What I tell myself, and what I think you should do, is go ahead and get licensed, it doesn't hurt anything or cost much. We are free to say "no" to placements, and to be very choosy. We can ease into it by doing respite care at first. So many options. 

 

Don't even worry about buying new things!! In the future, sure, get some things you like but matching dishes aren't going to really matter..not worth the money and stress :)

post #6 of 7
Thread Starter 

You know, in the light of day, I know matching china doesn't matter one bit! I think it was a nesting moment - like wanting to have ALL THE BEST baby stuff when you are pregnant, then realizing it never was about the pink ribbons, pale blue blankies, or fanciest crib. When the baby is there, the baby is all that really matters.
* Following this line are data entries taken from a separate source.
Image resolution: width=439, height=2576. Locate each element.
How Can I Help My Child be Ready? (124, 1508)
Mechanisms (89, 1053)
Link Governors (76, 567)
But preparing is half the fun!

 

I am going to go ahead with the certification process, and start with buying only the essential furniture. We do need a couch! I may repaint that bedroom anyway, because it needs it. That will use up some of the nesting energy, without committing myself. I suspect I will be having second (and third) thoughts for months to come.

post #7 of 7

As someone who has spent 13 years working in residential childcare . . . thank you for taking the time to go through the training and do this! Your sacrifice of your time, energy, peace & quiet . . . tranquility, etc. . . . is for the purpose of changing a LIFE!  Don't ever forget that!  Yes it will be hard work. Yes there will be times you will regret it.  Yes there will be times you are sure you aren't cut out for it.  But you are providing a haven of family for a child who needs one.  And every child should have that!  I know you already know that, but sometimes we have to be reminded.  Keep pressing forward!